Appleby gave many recitals, including at the Park Avenue Armory, The Schimmel Center for the Arts, The American Philosophical Society in Philadelphia, The George London Foundation, and Carnegie Hall.

Appleby is a graduate of St. Joseph High School (South Bend, Indiana), and the University of Notre Dame.

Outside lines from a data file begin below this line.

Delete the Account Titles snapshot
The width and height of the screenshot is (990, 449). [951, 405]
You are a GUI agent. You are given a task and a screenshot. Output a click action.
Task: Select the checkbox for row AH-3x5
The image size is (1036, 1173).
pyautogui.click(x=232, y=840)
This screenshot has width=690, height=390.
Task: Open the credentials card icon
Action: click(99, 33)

Appleby graduated from the Metropolitan Opera's Lindemann Young Artist Development Program and received the 2012 Leonore Annenberg Fellowship in the Performing and Visual Arts.

==Awards==
- 2012: Leonore Annenberg Fellowship in the Performing and Visual Arts.
- 2012: Gerda Lissner Foundation.
- 2012: Martin E. Segal Award.

==Repertoire (selection)==

- Bénédict, Béatrice et Bénédict (Berlioz)
- Belmonte, Die Entführung aus dem Serail (Mozart)
- Brian, Two Boys (Nico Muhly)
- Brighella, Ariadne auf Naxos (Richard Strauss) – Metropolitan Opera debut (2011)
- David, Die Meistersinger von Nürnberg (Wagner)
- Don Ottavio, Don Giovanni (Mozart)
- Ferrando, Così fan tutte (Mozart)
- Jonathan, Saul (Handel)
- Lysander, A Midsummer Night's Dream (Britten)
- Tamino, Die Zauberflöte (Mozart)
- Tom Rakewell, The Rake's Progress (Stravinsky)

==Recordings==
- Stravinsky's Pulcinella; Le Baiser de la Fée (Paul Appleby / Gustavo Gimeno / Isabel Leonard / Toronto Symphony Orchestra); released 2025
- John Adams: Girls of the Golden West (Los Angeles Philharmonic); Released 2024
- Harold Meltzer: Songs and Structures; Released 2018
- Brian in Nico Muhly's Two Boys with conductor David Robertson, Metropolitan Opera, released 2013, Nonesuch Records
- Dear Theo: Three Song Cycles by Ben Moore with Paul Appleby, Susanna Phillips, Brett Polegato; Brian Zeger, piano; released 2014, Delos Productions'
- Music@Menlo 2011: Through Brahms Disc 4: Schubert, Schumann, Brahms, Rachmaninov; Released 2012
- The Juilliard Sessions: Paul Appleby; Schubert and Britten Songs, EMI Classics, 2012
- Mozart: Mass in C minor & Piano Concerto No. 22 in E-flat major, K. 482 New York Philharmonic Alan Gilbert & Emanuel Ax, New York Philharmonic, 2012
- Musto, Bolcom: Two New Comic Operas (New York Festival of Song); Released 2010

==DVDs==
- The Enchanted Island, Metropolitan Opera Live in HD, Virgin Classics 2012
- Berlioz: Béatrice et Bénédict, Glyndebourne Opera, Opus Arte 2017.
- Handel: Saul, Glyndebourne Opera, Opus Arte 2024.